Kurz gesagt geht es darum, dass private Geräte (Smartphones, Tablets, Notebooks) in Bildungseinrichtungen oder bei Arbeitgebern Einzug halten sollen oder dürfen.

Hierzu gibt es tatsächlich schon seit einigen Jahren einen Eintrag bei Wikipedia. Das ist für mich überraschend, denn mir ist die Abkürzung im Zusammenhang mit dem MINT Gipfeltreffen das erste Mal untergekommen.

Da ist von ökonomischen und ökologischen Potentialen die Rede.

Ich frage mich, woher diese Idee kommt. Damit möchte ich allerdings nicht den Eindruck erwecken, dass ich diese Idee für besonders innovativ halte; im Gegenteil. Mir ist dazu ein Interview mit dem Philosophen Matthias Burchardt aufgefallen. Die dort gemachten Aussagen geben recht gut wieder, was zu diesem Thema zu sagen ist.

Pädagogischer Fetischcharakter

Die neuen Endgeräte wie Smartphone und Tablet werden nach meiner Beobachtung fast ausnahmslos glorifiziert. Es ist tatsächlich auffällig, dass, so wie von Herrn Burchhardt im Interview gesagt, oft der vermeintliche Freiheitszuwachs oder die Personalisierung des Lernens in den Vordergrund gestellt werden.

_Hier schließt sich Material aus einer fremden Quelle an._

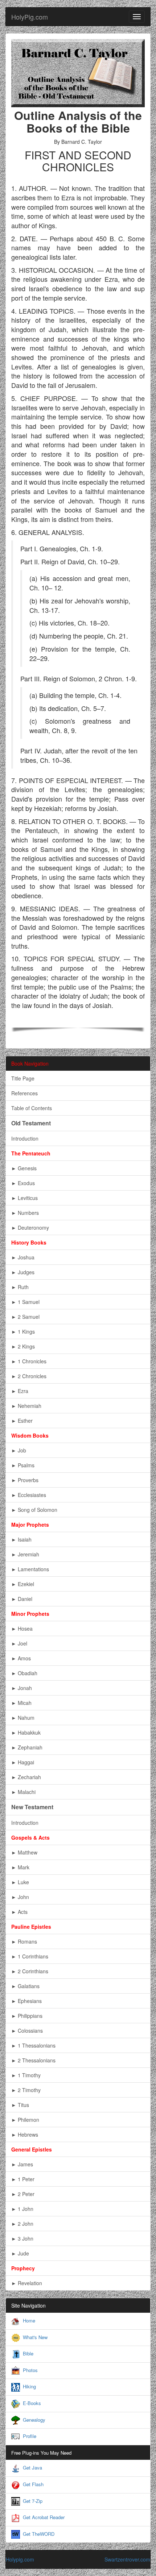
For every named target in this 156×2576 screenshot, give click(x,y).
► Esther (22, 1420)
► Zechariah (26, 1777)
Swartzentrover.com (127, 2559)
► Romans (24, 1941)
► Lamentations (30, 1569)
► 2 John (22, 2223)
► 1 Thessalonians (33, 2045)
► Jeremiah (25, 1554)
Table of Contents (31, 1108)
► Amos (21, 1658)
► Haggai (22, 1762)
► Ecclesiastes (28, 1494)
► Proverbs (24, 1480)
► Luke (20, 1882)
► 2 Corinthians (29, 1971)
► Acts (19, 1911)
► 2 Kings (23, 1346)
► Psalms (22, 1465)
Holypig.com (20, 2559)
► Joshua (22, 1257)
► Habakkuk (26, 1732)
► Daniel (21, 1598)
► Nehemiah (26, 1405)
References (24, 1093)
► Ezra (19, 1390)
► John (20, 1896)
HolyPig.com (29, 16)
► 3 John (22, 2238)
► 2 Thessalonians (33, 2060)
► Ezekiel (22, 1584)
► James (22, 2164)
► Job (18, 1450)
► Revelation (26, 2283)
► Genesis (24, 1168)
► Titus (20, 2104)
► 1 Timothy (26, 2075)
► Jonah (21, 1687)
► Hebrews (24, 2134)
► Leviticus (24, 1197)
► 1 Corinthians (29, 1956)
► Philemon (25, 2119)
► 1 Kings (23, 1331)
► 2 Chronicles (28, 1376)
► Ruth (20, 1287)
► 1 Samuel (25, 1301)
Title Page (22, 1078)
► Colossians (27, 2030)
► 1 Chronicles (28, 1361)
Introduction (24, 1138)
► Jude (20, 2253)
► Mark (20, 1867)
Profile (29, 2436)
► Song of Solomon (34, 1509)
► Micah (21, 1702)
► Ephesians (26, 2000)
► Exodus (23, 1183)
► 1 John (22, 2208)
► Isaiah (21, 1539)
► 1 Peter (22, 2179)
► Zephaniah (26, 1747)
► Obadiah (24, 1673)
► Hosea (22, 1628)
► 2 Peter (22, 2193)
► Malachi (23, 1791)
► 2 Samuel (25, 1316)
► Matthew (24, 1852)
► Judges (22, 1272)
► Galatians (25, 1986)
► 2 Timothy (26, 2090)
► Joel (19, 1643)
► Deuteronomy (30, 1227)
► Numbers (25, 1212)
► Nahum (22, 1717)
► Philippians (26, 2015)
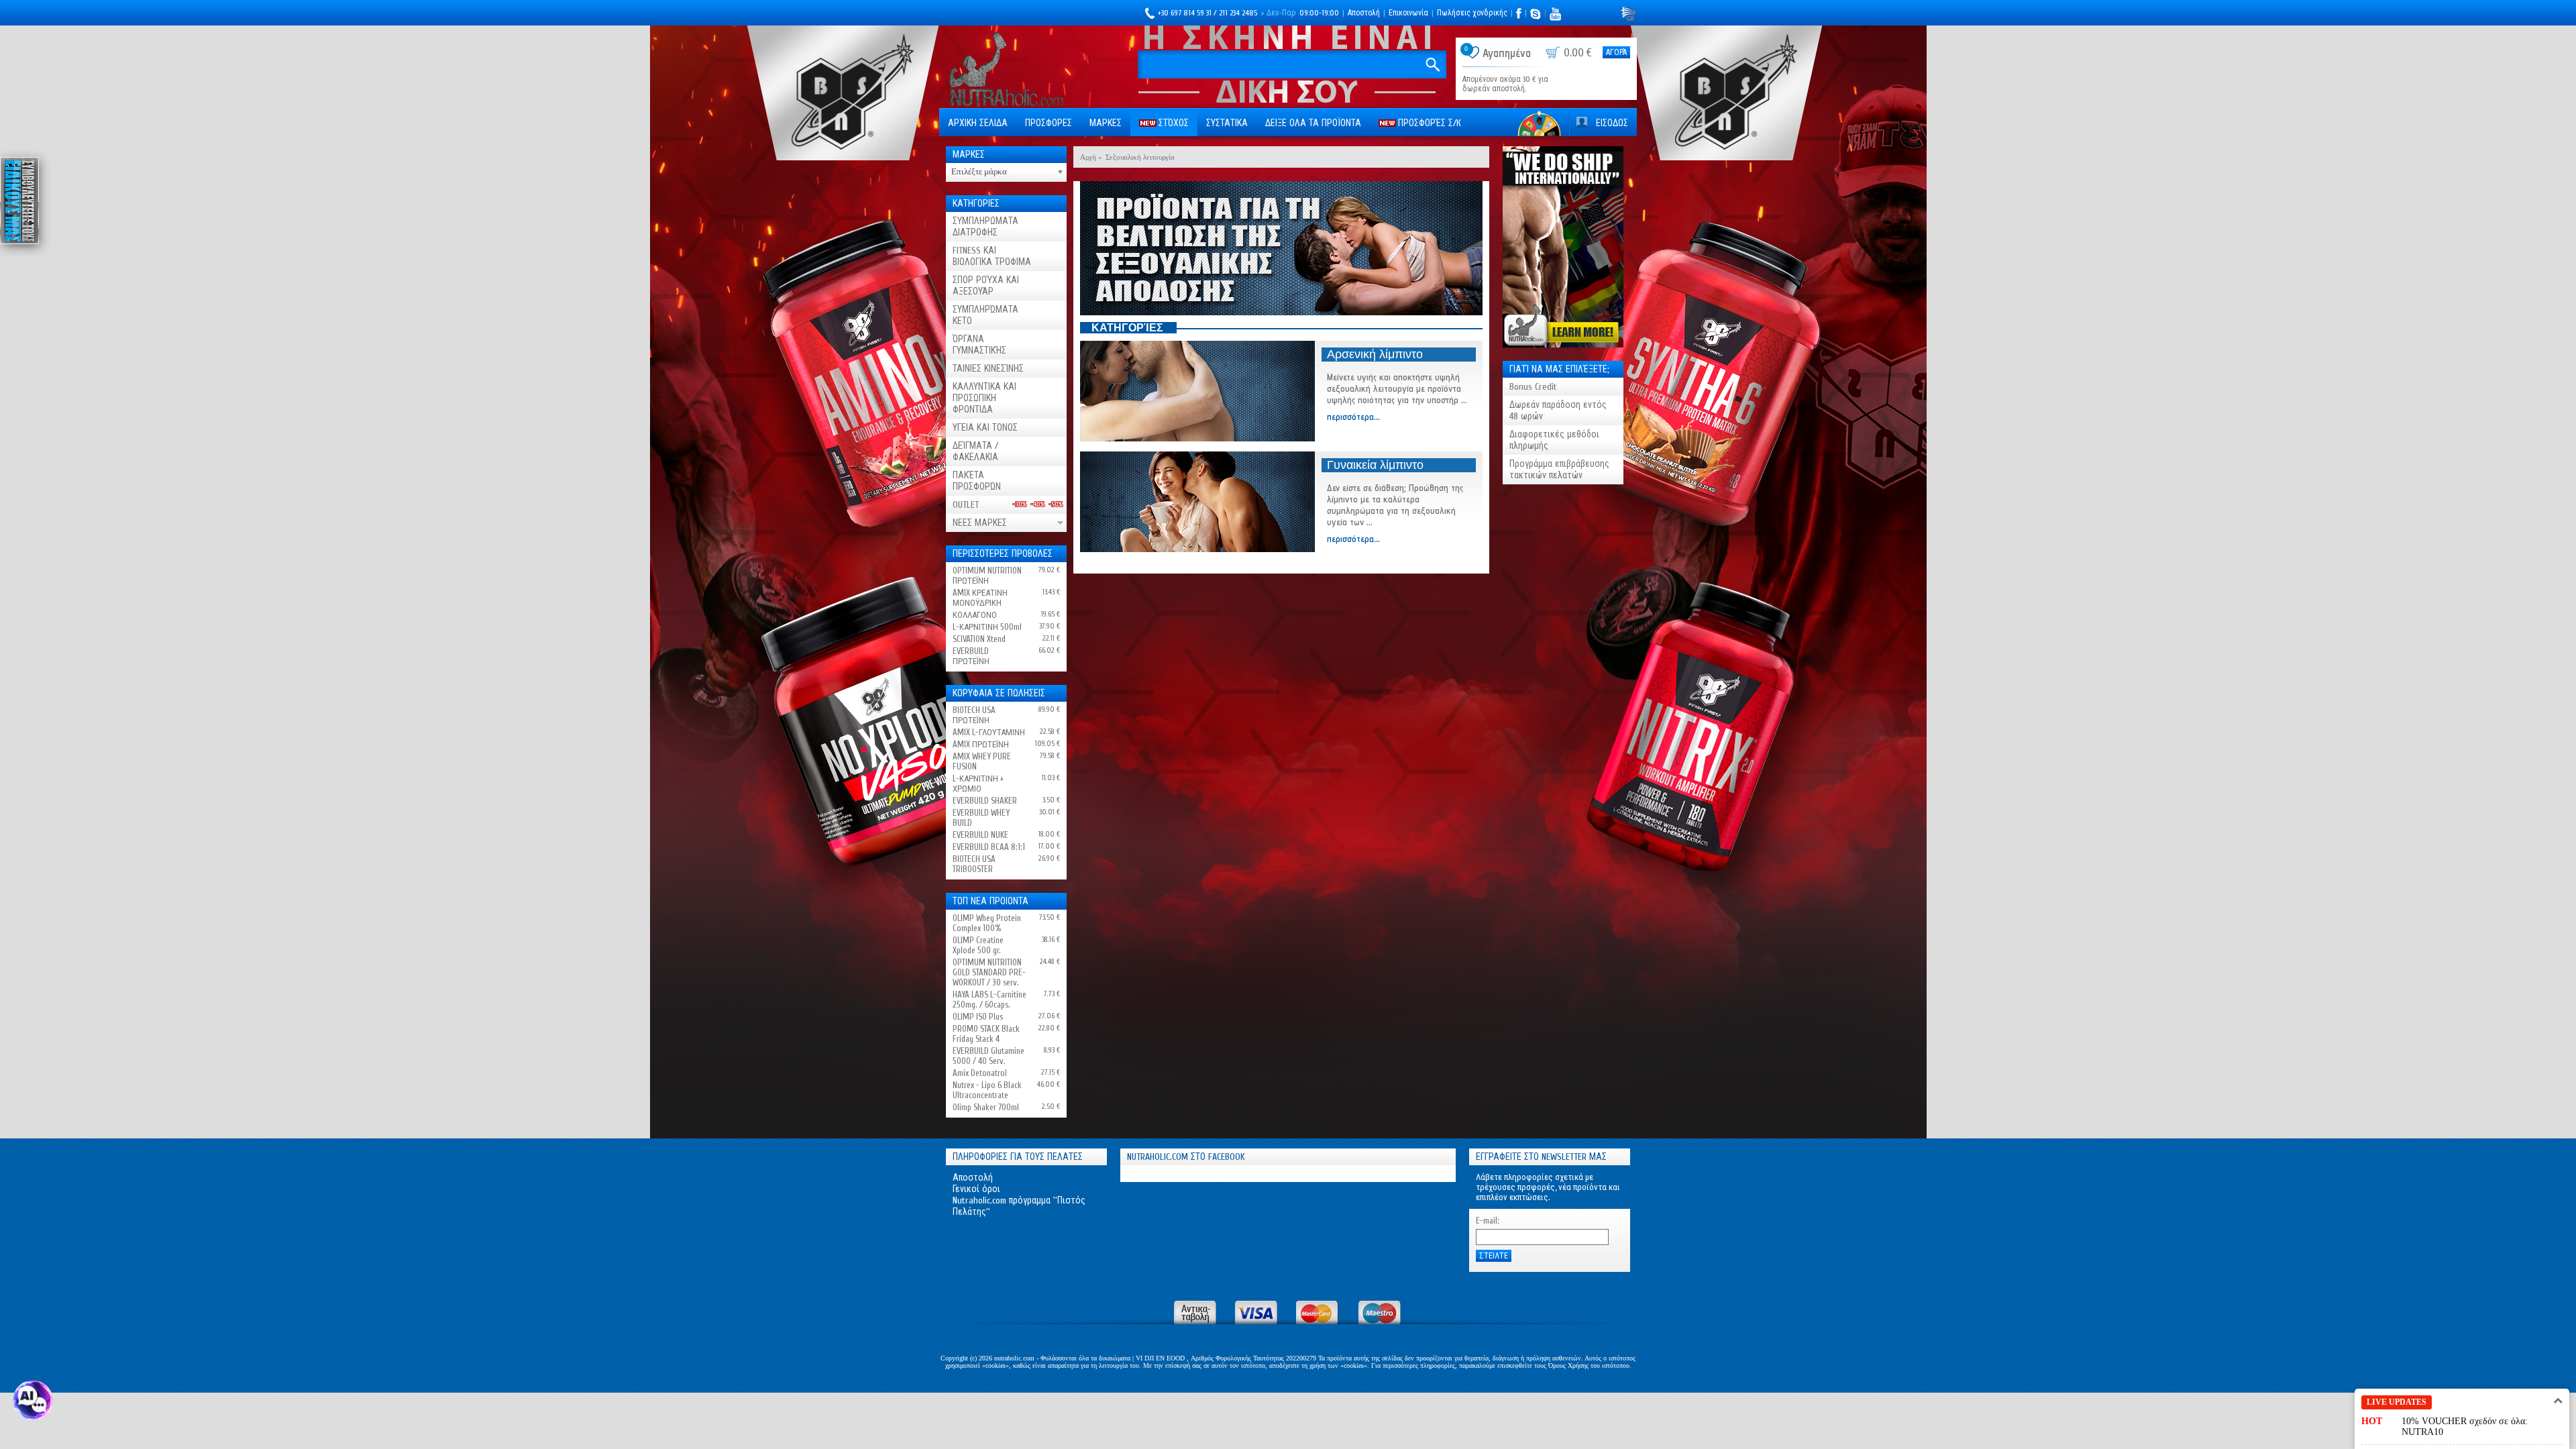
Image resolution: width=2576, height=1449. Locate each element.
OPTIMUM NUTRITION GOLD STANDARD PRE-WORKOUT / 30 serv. (989, 972)
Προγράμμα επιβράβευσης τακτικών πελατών (1559, 469)
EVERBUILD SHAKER (985, 801)
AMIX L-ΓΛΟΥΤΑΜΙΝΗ (989, 732)
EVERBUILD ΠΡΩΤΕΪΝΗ (971, 656)
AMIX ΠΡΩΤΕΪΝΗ (981, 744)
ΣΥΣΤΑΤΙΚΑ (1227, 123)
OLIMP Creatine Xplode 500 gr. (978, 945)
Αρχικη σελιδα (978, 123)
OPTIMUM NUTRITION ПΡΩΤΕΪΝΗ (987, 576)
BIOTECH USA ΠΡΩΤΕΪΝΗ (974, 715)
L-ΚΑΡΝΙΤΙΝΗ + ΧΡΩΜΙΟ (978, 783)
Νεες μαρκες (980, 523)
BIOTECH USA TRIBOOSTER (974, 864)
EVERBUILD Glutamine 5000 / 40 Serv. (988, 1056)
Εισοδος (1612, 123)
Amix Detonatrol (980, 1073)
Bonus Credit (1533, 386)
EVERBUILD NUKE (980, 835)
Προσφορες (1048, 123)
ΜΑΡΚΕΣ (1105, 123)
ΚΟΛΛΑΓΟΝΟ (975, 615)
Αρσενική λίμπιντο (1375, 354)
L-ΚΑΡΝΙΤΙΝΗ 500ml (987, 627)
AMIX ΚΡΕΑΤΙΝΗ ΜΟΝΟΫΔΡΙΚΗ (980, 598)
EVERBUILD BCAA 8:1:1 (989, 847)
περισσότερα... (1353, 417)
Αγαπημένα (1507, 53)
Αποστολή (1364, 12)
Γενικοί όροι (976, 1189)
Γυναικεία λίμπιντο (1375, 465)
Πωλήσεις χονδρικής (1472, 12)
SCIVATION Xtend (979, 639)
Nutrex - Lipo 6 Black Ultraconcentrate (987, 1090)
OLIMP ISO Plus (978, 1017)
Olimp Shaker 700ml (986, 1107)
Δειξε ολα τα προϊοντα (1313, 123)
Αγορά (1616, 52)
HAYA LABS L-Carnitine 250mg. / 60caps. (989, 999)
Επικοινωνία (1408, 12)
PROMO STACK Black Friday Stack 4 (986, 1034)
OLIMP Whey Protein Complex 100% (987, 923)
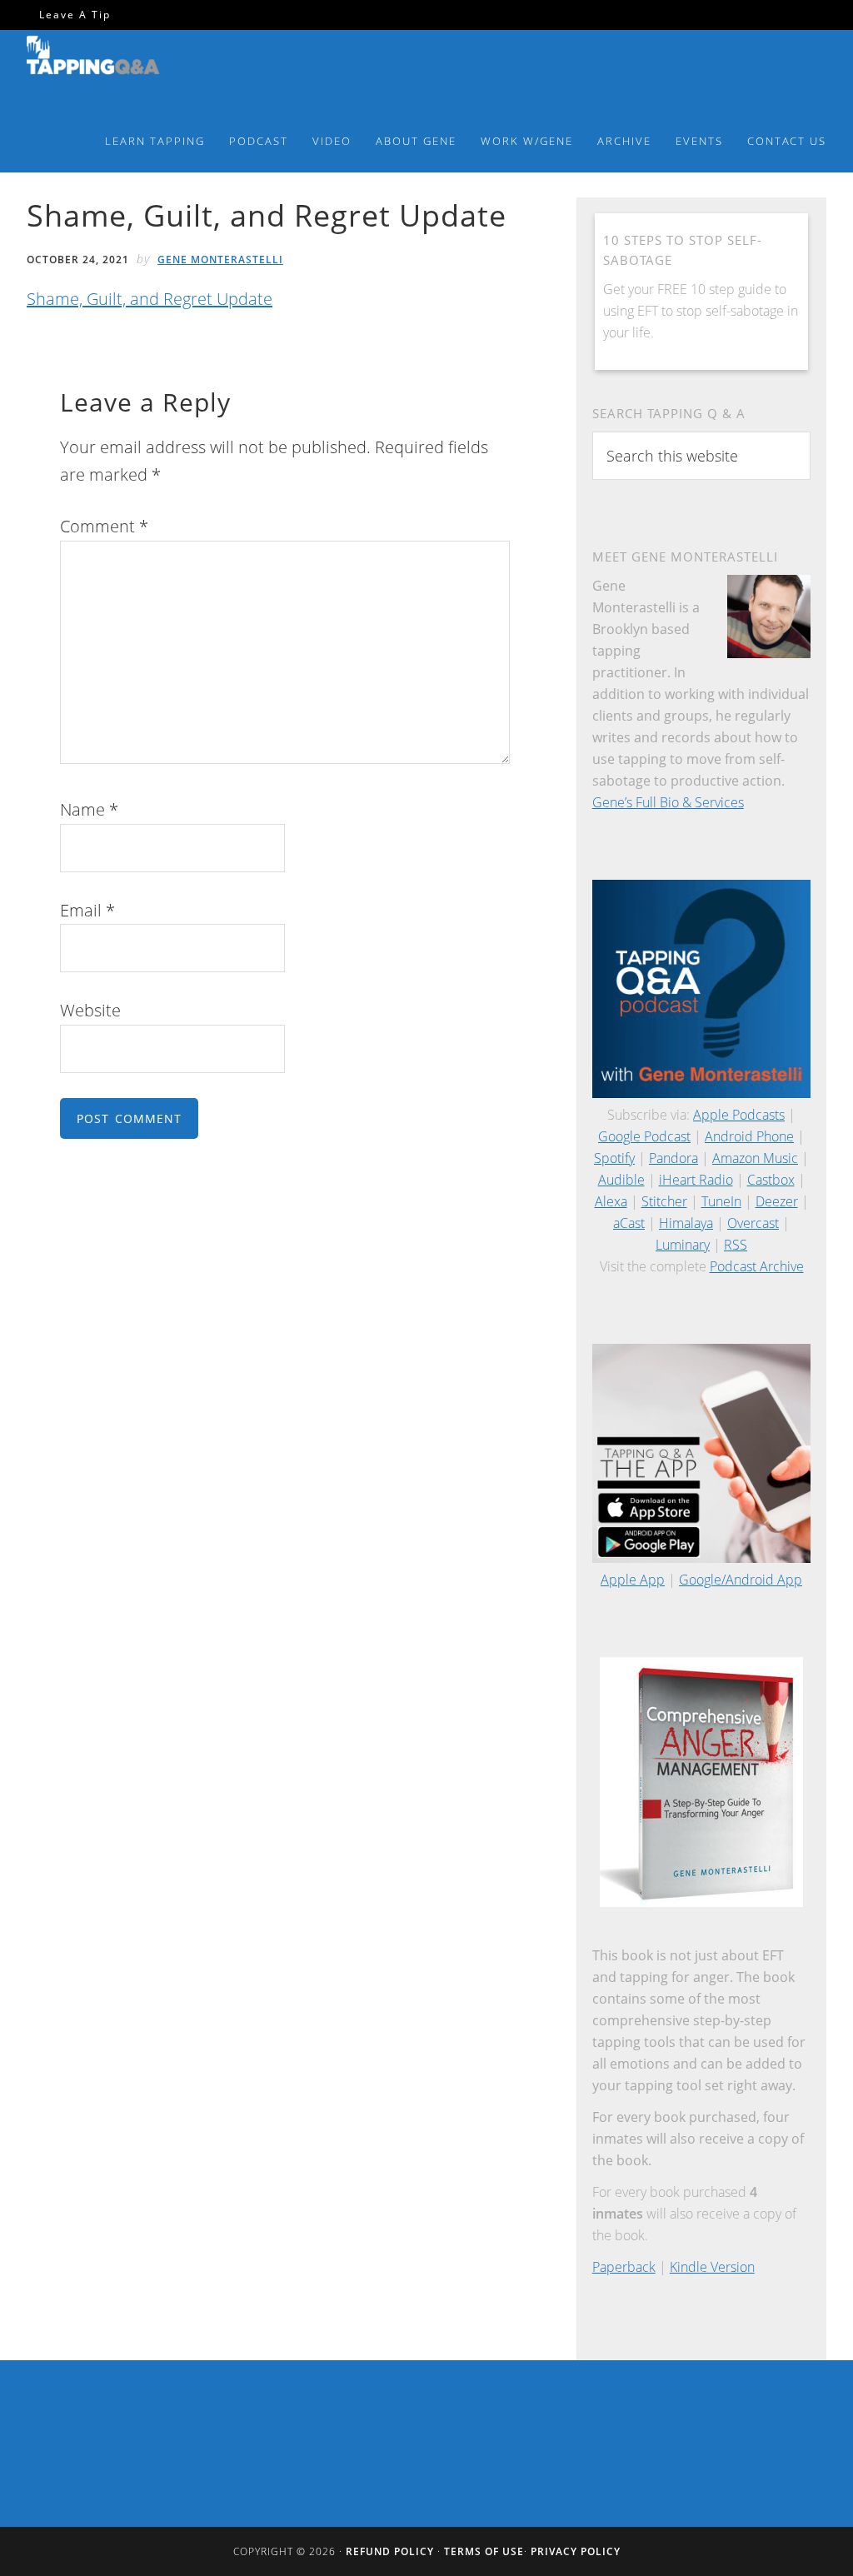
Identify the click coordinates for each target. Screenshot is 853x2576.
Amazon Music (755, 1158)
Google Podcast (644, 1136)
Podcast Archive (757, 1266)
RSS (735, 1245)
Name (89, 809)
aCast (629, 1223)
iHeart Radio (696, 1180)
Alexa (611, 1201)
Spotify (614, 1158)
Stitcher (664, 1201)
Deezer (777, 1201)
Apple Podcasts (739, 1115)
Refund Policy (390, 2551)
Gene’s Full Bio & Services (668, 802)
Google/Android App (740, 1579)
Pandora (673, 1158)
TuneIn (721, 1201)
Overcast (753, 1223)
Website (90, 1010)
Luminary (683, 1245)
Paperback (624, 2267)
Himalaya (686, 1223)
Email (87, 910)
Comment (104, 526)
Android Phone (749, 1136)
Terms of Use (484, 2551)
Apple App (633, 1579)
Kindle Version (712, 2267)
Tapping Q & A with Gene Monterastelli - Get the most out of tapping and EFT (93, 65)
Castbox (771, 1180)
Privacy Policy (576, 2551)
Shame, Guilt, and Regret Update (149, 298)
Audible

Die zunehmende Abhängigkeit für die eigene Lebensgestaltung wird meines Erachtens von bestimmten Kräften mehr oder weniger weg geredet. Smartphone und Tablet werden zum Mittelpunkt unseres Daseins erhoben.

Wer hat einen Nutzen?

Ich stimme auch mit Herrn Burchardt überein, dass wirkliche Begegnung zunehmend in den Hintergrund gerät. Verstehen Sie mich und Herrn Burchardt nicht falsch. Auch Herr Burchhardt sagt, dass er die Technik nicht grundsätzlich ablehnt.

Mir, und scheinbar auch Herrn Burchard, geht es vielmehr um einen verantwortungsvollen Umgang mit digitalen Informationen, die ganzheitlich erfasste Zusammenhänge nicht ersetzen können. 

BOYD bedeutet letztendlich auch, dass Eltern in die Verantwortung genommen werden sollen. Sie wären dann in der Pflicht, ihre Kinder mit entsprechenden Geräten aus zustatten, ob sie dies wollen oder nicht.

Da mit dieser Idee laut Burchardt ein Anpassungsprozess einhergeht, liegt der Nutzen wohl eher bei denen, die sich Mitmenschen wünschen, die sich anpassen können und dies auch gemacht haben.

Der humane Mensch

Die Idee BOYD hat zur Folge, dass sich neben den Schülern auch die Lehrer anpassen müssen; ein erneuter Schritt weg von Kreativität, Spontanität. Eine Bewältigung der Digitalisierung beinhaltet Herausforderungen an pädagogisches Handeln, welches eine sogenannte 'Gerätifizierung' nicht ersetzen kann.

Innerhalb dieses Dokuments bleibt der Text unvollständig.